Classical music lovers are an anxious bunch, worrying that our music will die with us, that future generations may not come to know Bach, Mozart, Beethoven, Brahms, Verdi or Wagner and firm in our knowledge that so much of Western civilization and culture hearkens back to such giants. We call them "immortal," but truth be told it is but our sincerest hope that they are so. Rest assured, however, that classical music will not die with us: The torch has already been passed to the next generation of its lovers and most earnest practitioners.
Tracy Garon, 22
"My plan is to teach immediately after my graduation from Wisconsin Lutheran College. If I can't find a job anywhere, then I'll go with graduate school while giving piano lessons," says South Korea-born pianist Tracy Garon. She notes that mentors and teachers have had a profound effect on her. "In 10 years I hope to be teaching in a classroom, incorporating as many urban education strategies as necessary to help students learn the material," she says.

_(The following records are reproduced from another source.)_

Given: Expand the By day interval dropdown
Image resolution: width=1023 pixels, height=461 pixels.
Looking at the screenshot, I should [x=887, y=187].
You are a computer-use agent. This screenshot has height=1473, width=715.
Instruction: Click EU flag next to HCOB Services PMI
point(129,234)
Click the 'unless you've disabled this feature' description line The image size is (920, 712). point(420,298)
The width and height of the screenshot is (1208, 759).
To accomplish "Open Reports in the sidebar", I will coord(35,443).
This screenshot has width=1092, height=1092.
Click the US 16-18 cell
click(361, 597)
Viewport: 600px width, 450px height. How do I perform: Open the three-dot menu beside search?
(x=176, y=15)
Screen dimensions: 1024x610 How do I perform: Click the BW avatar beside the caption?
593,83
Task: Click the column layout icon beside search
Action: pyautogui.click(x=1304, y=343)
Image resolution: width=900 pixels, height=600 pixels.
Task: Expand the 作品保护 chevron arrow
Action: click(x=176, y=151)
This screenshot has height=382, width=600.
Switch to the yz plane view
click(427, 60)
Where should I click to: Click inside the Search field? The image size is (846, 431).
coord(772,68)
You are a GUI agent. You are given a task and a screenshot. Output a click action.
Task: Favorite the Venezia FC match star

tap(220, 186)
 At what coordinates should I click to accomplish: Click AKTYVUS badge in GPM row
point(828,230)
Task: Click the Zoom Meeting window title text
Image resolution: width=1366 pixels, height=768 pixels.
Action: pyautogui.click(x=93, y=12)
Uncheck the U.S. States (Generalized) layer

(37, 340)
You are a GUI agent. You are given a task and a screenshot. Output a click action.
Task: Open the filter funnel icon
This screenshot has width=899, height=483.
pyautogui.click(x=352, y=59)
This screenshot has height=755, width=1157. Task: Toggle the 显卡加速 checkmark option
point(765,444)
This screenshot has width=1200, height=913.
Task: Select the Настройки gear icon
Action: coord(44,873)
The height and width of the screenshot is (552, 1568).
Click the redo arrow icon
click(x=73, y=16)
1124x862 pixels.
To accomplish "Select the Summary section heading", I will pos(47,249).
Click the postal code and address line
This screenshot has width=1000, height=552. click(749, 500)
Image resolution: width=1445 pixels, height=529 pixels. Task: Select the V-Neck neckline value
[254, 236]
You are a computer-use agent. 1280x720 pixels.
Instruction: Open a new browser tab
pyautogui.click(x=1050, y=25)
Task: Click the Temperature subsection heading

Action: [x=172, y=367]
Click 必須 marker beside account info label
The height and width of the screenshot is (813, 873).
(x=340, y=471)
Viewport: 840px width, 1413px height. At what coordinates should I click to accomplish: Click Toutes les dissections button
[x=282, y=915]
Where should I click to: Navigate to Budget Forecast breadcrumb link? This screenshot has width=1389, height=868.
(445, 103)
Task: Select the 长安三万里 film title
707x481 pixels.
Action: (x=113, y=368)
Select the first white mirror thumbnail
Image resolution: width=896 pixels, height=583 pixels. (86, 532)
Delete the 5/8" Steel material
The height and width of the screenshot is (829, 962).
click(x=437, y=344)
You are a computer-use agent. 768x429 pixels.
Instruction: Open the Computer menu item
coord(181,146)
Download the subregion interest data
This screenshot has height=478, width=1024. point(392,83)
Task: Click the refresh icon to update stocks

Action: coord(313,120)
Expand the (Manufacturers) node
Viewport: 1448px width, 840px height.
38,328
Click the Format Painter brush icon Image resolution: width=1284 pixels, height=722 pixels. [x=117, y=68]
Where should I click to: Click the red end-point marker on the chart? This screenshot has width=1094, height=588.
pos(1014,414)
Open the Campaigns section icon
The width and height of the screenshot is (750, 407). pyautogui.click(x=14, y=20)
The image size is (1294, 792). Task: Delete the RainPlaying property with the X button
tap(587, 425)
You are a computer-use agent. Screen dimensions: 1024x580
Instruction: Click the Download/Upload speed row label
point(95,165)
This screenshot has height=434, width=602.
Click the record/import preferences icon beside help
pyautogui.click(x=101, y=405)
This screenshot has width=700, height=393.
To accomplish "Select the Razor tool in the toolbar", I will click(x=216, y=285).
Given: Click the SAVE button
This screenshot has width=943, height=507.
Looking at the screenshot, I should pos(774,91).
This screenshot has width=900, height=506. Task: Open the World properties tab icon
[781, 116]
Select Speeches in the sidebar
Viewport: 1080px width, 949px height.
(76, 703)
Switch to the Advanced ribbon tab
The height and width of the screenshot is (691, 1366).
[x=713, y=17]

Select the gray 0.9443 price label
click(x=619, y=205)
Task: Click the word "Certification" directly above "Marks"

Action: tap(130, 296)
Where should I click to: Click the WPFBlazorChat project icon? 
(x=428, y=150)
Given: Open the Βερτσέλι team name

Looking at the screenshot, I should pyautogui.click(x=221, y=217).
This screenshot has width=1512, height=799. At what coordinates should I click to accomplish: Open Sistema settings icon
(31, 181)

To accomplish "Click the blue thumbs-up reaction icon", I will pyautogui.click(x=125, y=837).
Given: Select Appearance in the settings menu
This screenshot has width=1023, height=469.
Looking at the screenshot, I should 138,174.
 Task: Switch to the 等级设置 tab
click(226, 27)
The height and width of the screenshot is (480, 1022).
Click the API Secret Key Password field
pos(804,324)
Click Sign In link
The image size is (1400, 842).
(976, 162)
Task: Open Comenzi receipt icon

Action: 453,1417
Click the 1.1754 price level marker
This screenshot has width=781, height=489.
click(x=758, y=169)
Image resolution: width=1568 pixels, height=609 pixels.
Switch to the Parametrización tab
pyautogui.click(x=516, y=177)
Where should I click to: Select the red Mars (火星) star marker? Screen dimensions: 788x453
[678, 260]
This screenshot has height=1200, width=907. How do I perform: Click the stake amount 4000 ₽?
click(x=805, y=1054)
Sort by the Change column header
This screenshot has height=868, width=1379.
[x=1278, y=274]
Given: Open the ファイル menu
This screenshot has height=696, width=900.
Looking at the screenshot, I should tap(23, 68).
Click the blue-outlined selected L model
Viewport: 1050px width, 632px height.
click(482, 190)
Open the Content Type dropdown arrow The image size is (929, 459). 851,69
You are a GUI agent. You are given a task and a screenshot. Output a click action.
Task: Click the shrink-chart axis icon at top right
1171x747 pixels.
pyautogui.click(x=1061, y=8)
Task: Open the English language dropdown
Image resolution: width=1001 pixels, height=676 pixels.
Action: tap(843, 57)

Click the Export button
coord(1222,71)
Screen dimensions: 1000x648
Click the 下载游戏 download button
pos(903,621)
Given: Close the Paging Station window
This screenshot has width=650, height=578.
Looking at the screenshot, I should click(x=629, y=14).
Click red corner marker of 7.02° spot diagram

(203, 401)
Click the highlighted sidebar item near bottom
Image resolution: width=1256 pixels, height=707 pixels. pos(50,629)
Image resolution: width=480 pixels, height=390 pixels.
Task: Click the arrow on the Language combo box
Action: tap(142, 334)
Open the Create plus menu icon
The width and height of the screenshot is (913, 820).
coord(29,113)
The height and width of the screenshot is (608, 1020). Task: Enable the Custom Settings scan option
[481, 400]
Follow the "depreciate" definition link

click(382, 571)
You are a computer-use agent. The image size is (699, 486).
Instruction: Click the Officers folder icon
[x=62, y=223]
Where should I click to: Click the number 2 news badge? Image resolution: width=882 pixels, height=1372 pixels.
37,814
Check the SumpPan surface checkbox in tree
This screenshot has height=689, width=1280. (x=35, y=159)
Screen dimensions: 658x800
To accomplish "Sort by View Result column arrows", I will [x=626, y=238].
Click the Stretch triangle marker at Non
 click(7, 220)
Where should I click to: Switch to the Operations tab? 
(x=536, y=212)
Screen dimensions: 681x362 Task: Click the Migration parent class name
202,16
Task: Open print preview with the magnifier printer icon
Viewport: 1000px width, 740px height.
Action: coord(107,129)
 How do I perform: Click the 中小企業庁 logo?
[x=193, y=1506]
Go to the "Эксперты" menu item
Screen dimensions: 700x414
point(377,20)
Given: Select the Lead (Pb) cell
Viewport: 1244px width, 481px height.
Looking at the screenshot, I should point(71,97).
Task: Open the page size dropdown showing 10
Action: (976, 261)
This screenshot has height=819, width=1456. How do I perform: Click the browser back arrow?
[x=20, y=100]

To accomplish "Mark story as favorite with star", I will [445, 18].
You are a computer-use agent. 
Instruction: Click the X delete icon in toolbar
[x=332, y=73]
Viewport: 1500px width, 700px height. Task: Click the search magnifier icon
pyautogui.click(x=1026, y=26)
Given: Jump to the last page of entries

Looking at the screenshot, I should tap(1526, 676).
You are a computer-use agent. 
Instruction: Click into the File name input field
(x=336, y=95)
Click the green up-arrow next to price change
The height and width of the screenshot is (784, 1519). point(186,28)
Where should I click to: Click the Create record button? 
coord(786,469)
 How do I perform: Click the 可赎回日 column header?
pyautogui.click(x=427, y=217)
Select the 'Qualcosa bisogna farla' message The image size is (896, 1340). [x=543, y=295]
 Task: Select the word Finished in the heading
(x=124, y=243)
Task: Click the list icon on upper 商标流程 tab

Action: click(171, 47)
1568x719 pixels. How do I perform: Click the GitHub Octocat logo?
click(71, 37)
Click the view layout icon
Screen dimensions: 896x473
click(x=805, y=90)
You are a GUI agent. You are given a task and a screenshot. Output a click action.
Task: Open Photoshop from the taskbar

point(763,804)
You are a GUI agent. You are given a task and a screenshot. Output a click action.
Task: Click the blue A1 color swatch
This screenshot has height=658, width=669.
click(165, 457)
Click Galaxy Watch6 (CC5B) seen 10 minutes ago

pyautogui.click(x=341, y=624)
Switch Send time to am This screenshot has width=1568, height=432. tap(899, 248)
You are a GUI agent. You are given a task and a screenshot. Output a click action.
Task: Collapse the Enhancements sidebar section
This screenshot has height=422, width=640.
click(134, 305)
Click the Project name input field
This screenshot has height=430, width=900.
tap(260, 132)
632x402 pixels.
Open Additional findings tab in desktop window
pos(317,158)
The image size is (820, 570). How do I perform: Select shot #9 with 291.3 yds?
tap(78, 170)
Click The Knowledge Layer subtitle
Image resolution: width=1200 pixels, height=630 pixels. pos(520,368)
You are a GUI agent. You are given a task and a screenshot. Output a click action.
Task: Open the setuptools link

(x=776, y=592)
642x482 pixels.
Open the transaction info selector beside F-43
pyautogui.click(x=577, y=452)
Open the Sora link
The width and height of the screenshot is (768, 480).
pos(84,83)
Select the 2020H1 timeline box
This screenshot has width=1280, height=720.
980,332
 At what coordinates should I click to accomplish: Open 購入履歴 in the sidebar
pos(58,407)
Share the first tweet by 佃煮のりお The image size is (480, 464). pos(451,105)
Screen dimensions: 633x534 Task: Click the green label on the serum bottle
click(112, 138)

Garon started her life in music with Diane Skrobis, founder of the Children's Choir of Waukesha, and piano studies in the Waukesha studio of Robbi Heighway. "I owe much of my love of music to these wonderful mentors instilling music in me at a young age," she says. Garon's musical core seems to be French Impressionism, saying that "while I absolutely love the music of the Romantic era, my favorite composer is Debussy, no contest. Right now I'm working on L'Isle Joyeuse for my senior recital. It combines everything I want in piano music-calm, aggression, fluidity, and a brilliance that moves me so much."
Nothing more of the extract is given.